**** Records to process

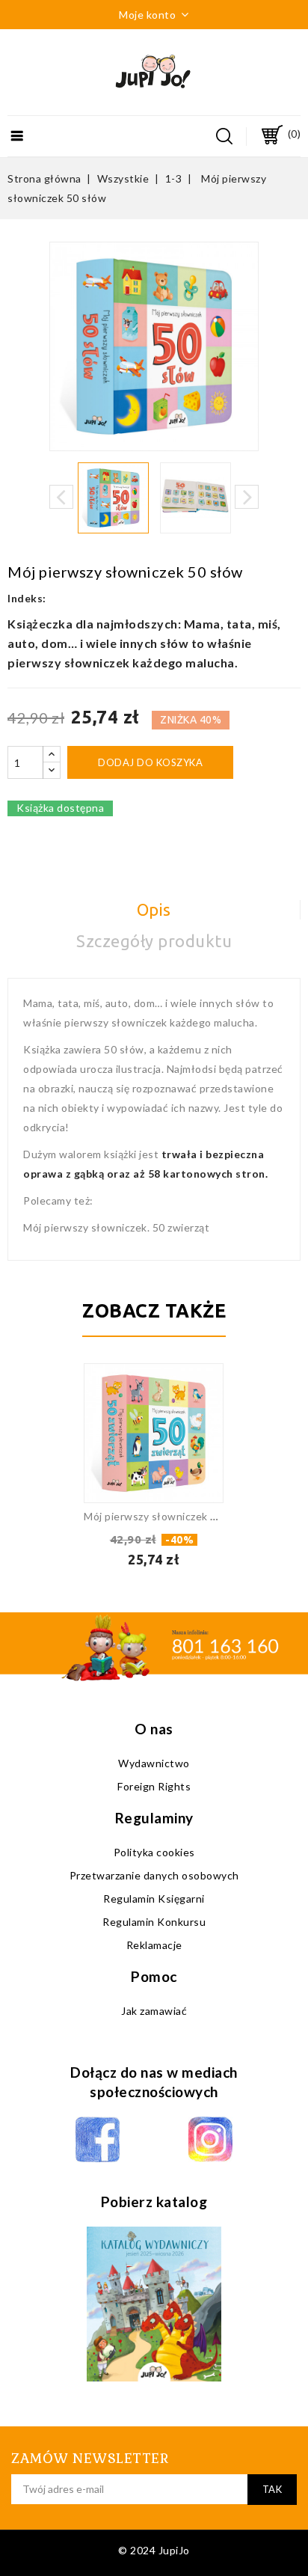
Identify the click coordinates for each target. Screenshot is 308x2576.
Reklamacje (154, 1945)
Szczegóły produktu (154, 940)
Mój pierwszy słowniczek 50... (157, 1516)
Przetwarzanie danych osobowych (154, 1875)
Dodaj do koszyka (150, 762)
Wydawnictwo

********

Problem requirements —
Leaving pictures aside, write out each record above exactly as given.

Exercise response —
Identify the click coordinates for each target. Screenshot is 308x2576.
Reklamacje (154, 1945)
Szczegóły produktu (154, 940)
Mój pierwszy słowniczek 50... (157, 1516)
Przetwarzanie danych osobowych (154, 1875)
Dodaj do koszyka (150, 762)
Wydawnictwo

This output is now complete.